### Directions
In the data below, find the line that contains "Open the address 1 Rue des Grands Buissons" and the line that contains "Given: Select the". Copy both, plus every line between them, exactly.

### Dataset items
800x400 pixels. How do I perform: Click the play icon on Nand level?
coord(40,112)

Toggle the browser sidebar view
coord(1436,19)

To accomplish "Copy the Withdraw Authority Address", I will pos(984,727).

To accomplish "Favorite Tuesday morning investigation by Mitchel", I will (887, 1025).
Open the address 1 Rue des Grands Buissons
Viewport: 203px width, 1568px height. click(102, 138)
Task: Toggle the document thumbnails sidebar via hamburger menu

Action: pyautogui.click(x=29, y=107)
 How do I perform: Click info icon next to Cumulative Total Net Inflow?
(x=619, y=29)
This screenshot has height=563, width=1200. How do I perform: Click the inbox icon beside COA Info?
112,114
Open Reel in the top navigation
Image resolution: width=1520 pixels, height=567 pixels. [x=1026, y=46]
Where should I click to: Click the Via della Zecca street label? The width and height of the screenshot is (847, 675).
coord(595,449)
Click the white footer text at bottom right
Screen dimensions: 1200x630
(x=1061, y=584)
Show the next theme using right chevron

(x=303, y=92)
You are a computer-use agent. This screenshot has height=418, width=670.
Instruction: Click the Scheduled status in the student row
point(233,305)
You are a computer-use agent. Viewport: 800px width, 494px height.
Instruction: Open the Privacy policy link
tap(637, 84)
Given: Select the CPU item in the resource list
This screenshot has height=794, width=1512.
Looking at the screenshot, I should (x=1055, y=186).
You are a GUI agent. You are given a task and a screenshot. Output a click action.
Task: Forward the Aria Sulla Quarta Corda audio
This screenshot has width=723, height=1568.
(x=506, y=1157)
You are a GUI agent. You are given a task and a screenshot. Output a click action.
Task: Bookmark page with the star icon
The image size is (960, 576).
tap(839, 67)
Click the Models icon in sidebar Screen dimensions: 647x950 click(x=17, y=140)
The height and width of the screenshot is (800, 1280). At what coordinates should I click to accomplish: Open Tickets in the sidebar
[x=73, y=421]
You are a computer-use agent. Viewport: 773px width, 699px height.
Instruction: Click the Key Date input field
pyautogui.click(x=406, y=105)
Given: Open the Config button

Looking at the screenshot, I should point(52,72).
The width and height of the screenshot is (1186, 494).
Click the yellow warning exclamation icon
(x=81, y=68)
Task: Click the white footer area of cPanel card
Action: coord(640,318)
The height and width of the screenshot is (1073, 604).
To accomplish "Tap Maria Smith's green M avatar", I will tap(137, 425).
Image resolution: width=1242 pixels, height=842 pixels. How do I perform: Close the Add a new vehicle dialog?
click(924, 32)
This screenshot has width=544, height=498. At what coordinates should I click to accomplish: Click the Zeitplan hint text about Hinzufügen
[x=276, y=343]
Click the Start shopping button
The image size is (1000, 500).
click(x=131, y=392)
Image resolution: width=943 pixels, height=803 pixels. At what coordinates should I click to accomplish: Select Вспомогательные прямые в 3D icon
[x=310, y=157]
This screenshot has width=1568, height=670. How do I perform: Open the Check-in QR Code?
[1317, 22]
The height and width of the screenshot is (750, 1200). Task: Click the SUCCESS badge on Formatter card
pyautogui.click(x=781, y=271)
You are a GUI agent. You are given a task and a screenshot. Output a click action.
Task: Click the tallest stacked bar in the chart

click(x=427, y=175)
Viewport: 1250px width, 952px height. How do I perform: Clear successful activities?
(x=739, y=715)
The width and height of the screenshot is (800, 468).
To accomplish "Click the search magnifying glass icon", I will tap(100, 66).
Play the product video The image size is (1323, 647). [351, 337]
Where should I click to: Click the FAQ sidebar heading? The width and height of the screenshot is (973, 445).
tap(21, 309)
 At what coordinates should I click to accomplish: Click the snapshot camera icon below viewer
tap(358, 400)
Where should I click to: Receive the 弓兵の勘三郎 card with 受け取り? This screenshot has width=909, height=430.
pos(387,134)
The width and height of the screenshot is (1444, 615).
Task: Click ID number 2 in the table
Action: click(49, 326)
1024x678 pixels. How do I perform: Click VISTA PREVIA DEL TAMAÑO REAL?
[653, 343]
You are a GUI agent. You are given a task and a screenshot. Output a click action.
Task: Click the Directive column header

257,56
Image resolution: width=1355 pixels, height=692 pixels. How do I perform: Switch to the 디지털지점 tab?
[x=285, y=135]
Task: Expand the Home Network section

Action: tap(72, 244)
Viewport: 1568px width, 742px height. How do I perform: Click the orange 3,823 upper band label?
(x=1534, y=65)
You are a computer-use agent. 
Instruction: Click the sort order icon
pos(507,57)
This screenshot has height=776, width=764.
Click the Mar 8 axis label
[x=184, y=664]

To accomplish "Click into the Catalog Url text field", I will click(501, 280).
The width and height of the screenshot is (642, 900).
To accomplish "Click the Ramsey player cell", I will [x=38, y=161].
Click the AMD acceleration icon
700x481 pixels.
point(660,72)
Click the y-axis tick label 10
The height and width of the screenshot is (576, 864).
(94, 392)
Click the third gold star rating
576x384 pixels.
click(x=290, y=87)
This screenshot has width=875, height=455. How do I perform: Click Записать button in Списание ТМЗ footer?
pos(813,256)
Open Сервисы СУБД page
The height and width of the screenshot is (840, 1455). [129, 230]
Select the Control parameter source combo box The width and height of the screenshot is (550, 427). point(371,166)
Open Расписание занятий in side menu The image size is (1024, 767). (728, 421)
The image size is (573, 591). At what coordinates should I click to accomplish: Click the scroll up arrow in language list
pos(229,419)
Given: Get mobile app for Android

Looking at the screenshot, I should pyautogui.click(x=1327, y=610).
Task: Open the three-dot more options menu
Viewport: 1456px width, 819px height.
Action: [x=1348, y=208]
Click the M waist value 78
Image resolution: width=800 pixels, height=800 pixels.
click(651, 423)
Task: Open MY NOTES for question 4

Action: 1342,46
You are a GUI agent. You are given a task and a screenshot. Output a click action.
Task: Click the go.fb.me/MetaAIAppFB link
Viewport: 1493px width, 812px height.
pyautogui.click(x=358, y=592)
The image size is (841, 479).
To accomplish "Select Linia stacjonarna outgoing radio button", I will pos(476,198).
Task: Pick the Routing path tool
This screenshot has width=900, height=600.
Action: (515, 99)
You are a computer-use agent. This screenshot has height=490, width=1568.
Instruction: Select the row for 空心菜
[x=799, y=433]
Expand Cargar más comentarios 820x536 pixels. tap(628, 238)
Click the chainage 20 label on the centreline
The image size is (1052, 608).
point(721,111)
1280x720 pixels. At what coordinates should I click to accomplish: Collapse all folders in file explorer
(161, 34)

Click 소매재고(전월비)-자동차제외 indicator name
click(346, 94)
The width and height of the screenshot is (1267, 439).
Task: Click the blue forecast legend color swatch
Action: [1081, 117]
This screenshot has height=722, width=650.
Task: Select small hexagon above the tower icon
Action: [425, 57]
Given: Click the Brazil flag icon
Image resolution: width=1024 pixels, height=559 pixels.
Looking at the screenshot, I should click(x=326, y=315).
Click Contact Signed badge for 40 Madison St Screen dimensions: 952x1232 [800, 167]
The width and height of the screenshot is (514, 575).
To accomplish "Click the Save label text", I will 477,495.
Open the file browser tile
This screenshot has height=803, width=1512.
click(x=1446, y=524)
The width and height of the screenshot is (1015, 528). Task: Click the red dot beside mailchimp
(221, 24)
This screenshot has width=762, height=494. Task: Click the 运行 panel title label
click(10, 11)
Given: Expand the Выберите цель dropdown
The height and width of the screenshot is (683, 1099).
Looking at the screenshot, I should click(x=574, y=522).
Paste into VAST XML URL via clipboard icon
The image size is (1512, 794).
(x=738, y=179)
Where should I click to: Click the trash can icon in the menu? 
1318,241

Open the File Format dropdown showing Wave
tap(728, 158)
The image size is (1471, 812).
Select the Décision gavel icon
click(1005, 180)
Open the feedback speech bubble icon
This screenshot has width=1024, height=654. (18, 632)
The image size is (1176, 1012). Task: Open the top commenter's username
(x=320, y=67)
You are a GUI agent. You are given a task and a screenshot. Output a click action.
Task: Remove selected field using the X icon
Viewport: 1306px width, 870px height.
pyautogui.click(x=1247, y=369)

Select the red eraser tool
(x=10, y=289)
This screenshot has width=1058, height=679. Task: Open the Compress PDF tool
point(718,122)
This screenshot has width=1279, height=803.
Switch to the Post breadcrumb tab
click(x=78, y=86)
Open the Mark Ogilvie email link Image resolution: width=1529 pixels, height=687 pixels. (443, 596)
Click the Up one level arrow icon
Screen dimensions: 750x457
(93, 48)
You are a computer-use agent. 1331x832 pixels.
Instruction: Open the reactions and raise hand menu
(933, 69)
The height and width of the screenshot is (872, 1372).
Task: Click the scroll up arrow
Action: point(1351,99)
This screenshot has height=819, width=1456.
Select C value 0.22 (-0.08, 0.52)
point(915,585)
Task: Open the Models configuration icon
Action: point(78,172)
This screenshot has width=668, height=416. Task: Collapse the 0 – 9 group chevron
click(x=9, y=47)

### Answer box
Open the address 1 Rue des Grands Buissons
Viewport: 203px width, 1568px height. click(102, 138)
Task: Toggle the document thumbnails sidebar via hamburger menu

Action: pyautogui.click(x=29, y=107)
 How do I perform: Click info icon next to Cumulative Total Net Inflow?
(x=619, y=29)
This screenshot has height=563, width=1200. How do I perform: Click the inbox icon beside COA Info?
112,114
Open Reel in the top navigation
Image resolution: width=1520 pixels, height=567 pixels. [x=1026, y=46]
Where should I click to: Click the Via della Zecca street label? The width and height of the screenshot is (847, 675).
coord(595,449)
Click the white footer text at bottom right
Screen dimensions: 1200x630
(x=1061, y=584)
Show the next theme using right chevron

(x=303, y=92)
You are a computer-use agent. This screenshot has height=418, width=670.
Instruction: Click the Scheduled status in the student row
point(233,305)
You are a computer-use agent. Viewport: 800px width, 494px height.
Instruction: Open the Privacy policy link
tap(637, 84)
Given: Select the CPU item in the resource list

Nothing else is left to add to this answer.